Fragment

Ik ben in gesprek met ene Ryan, een uiterst tengere renner van 25 jaar oud uit Chennai. Hij maakt deel uit van de Montra ploeg, een Indiaas wielrenmerk. Hij draagt een platte pet. Da’s de eerste en laatste gelijkenis. Hij zegt 45 kilo te wegen. Ik verslik me in mijn te hard gekookte ei waarop de ober ongevraagd zwarte peper had gedaan. Dit zag ik te laat waardoor ik me hoestend verontschuldig bij de verbaasd kijkende Ryan.

Het is koers. Hier staan we. Veertig of tweeënveertig deelnemers (het precieze aantal krijg ik maar niet te horen, het lijkt wel een staatsgeheim), klaar voor de start. Het is 7 uur. Belachelijk vroeg, belachelijk mistig en belachelijk benauwd. Zo buiten staand dringt pas het besef tot me door hoe belachelijk dit idee is geweest om in te gaan op de uitnodiging van Vinod om deel te nemen aan de Tour of Aravallis.

Vinod geeft me een geel fluoriserend regenjack dat me al meteen benauwt. Alle deelnemers krioelen door elkaar heen. Vinod neemt zelf geen deel aan de tocht. Hij kreeg vlak voor aanvang last van buikkrampen en diarree. Misschien luistert ook hij slecht naar de adviezen van zijn vrouw. God straft meteen. Maakt niet uit of je katholiek of hindoe bent.

Koersdirecteur Anuj voert het woord door een mobilofoon.

“Riders! Riders! Are you enjoying?”, vraagt hij hoopvol. De spanning is van zijn gezicht te lezen. Mijn hemel wat heeft deze kerel zich ingezet voor deze tocht. Geen enkele vraag was hem te veel, ook niet die duizend-en-één vragen van die Hollandse kerel die zijn deelname aan deze tocht had laten afhangen van een fiets met een 34×28 verzet omdat hij wel zo slim was geweest zich in de stijgingspercentages van het parcours te lezen. Toen de arme Anuj dat eenmaal geregeld had, had die zeikerd weer iets te zeuren over de plaatjes onder zijn schoenen: die moesten natuurlijk wel matchen met de pedalen van de leenfiets.

We zijn nog altijd niet weg. Er moet een foto worden gemaakt. Een groepsfoto in India. Ondertussen hebben wij thuis al lang en breed boodschappen gedaan, koffie gezet en de krant gelezen (inclusief weekendbijlage).

Opdracht
Geef alsjeblieft bij elke bewering aan of die klopt met het fragment: antwoord met ja of nee en citeer letterlijk de woorden uit het fragment die de doorslag geven. (a) Ryan weegt volgens eigen zeggen 45 kilo. (b) Vinod rijdt zelf de tocht mee. (c) De start is om 8 uur. Gebruik uitsluitend het fragment.

Getoond materiaal
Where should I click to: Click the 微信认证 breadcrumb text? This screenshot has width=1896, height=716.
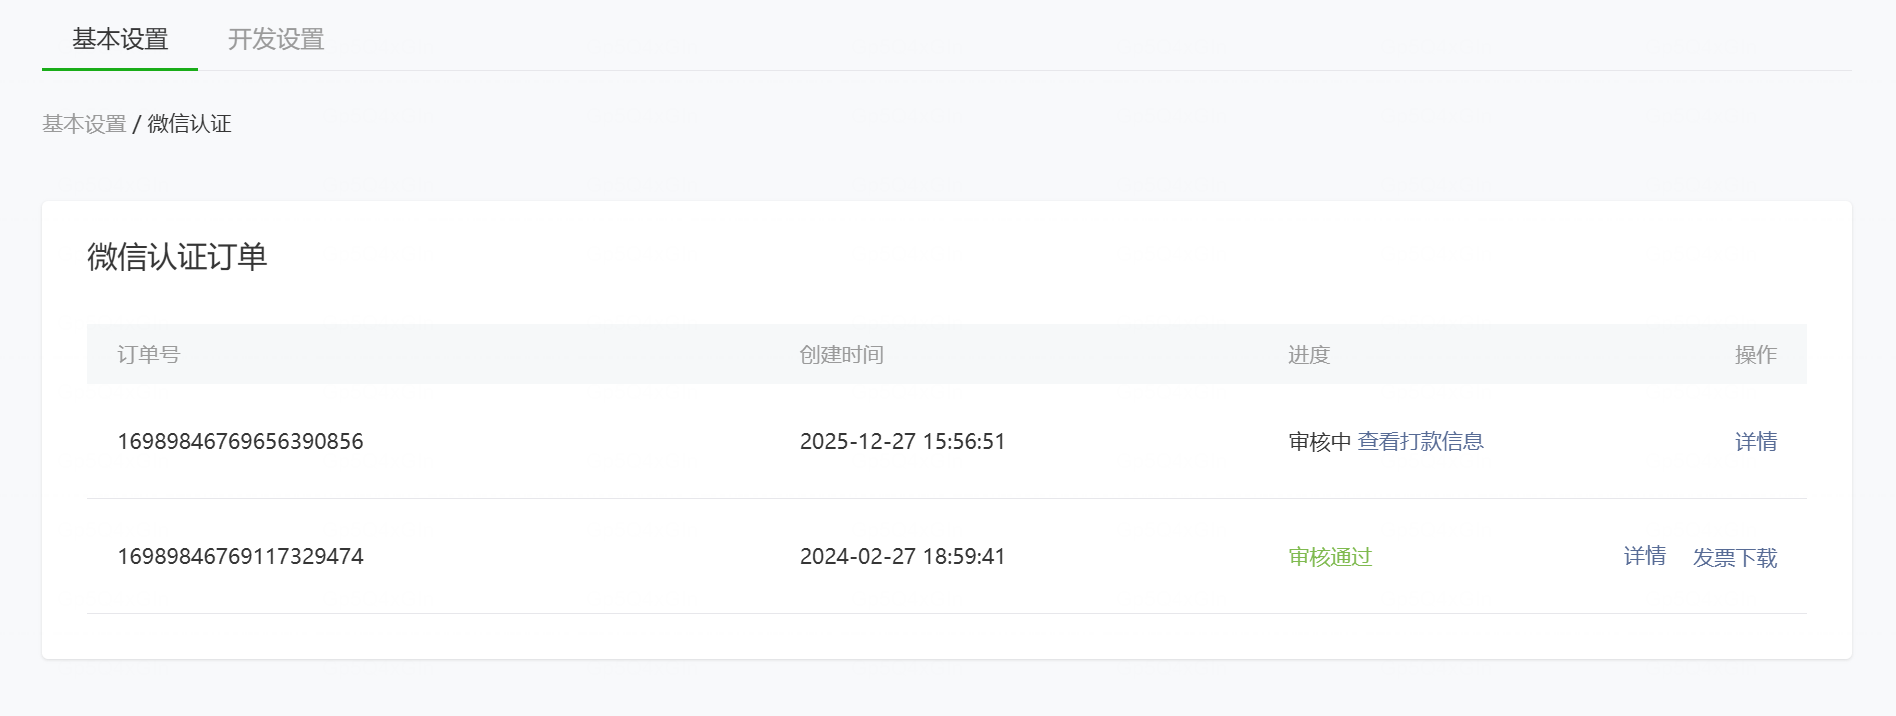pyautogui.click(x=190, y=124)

==

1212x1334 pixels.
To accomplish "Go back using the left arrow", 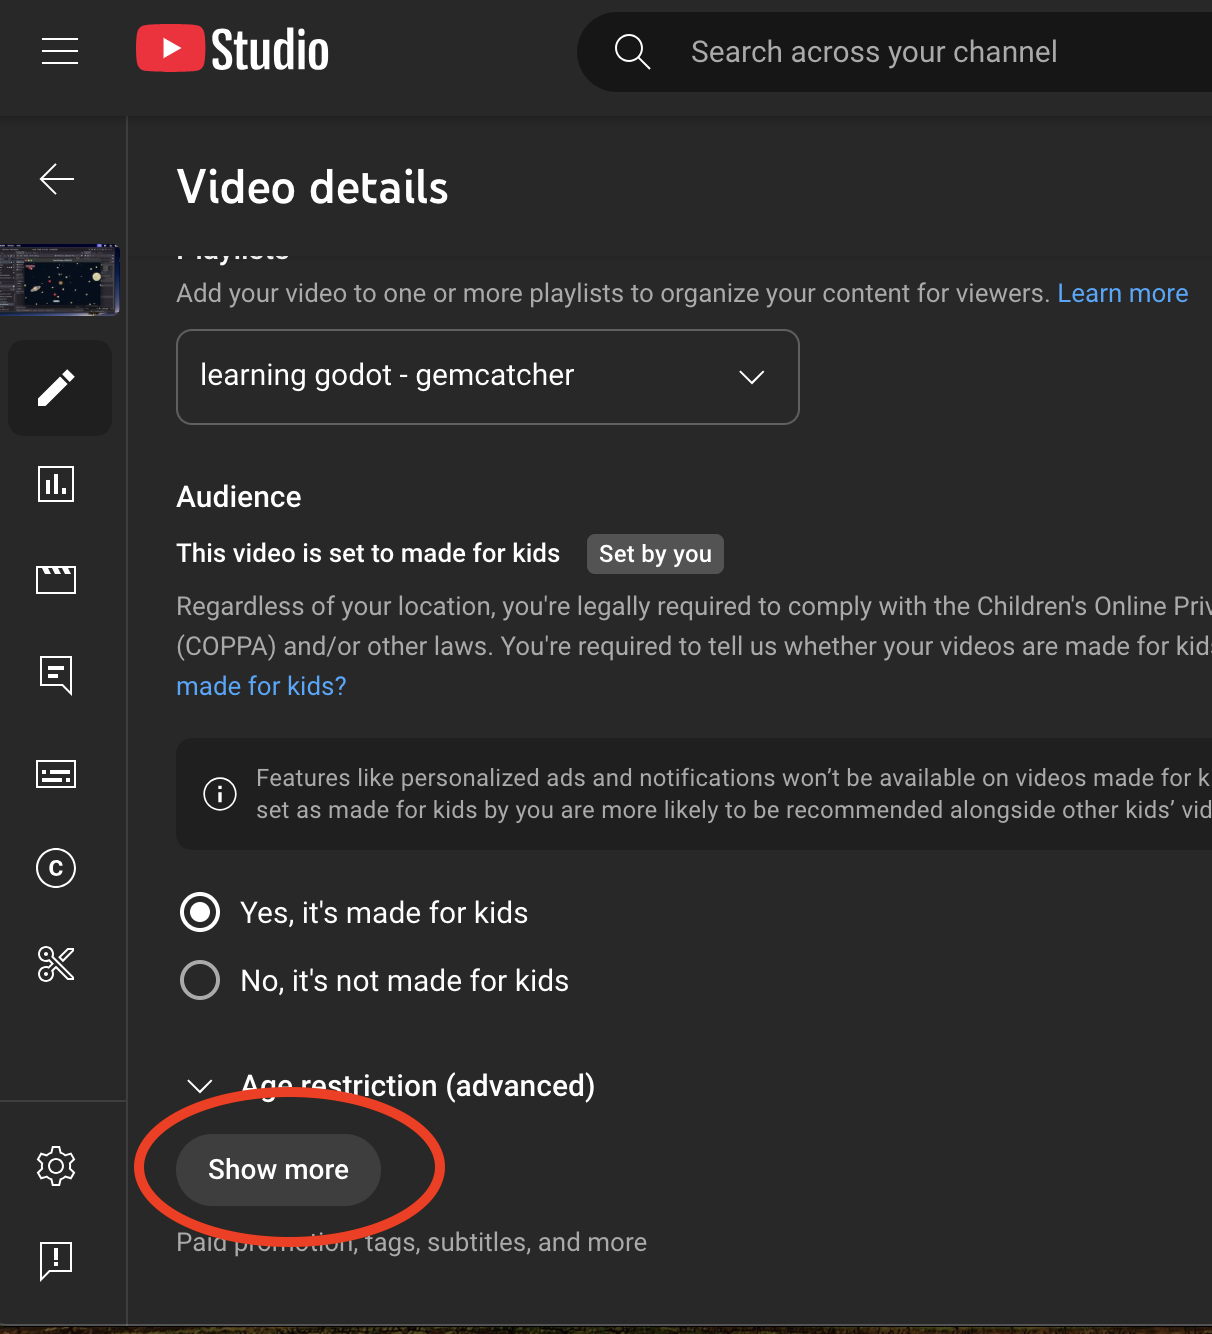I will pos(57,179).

Oplossing
(a) Ja: "Hij zegt 45 kilo te wegen."
(b) Nee: "Vinod neemt zelf geen deel aan de tocht."
(c) Nee: "Het is 7 uur."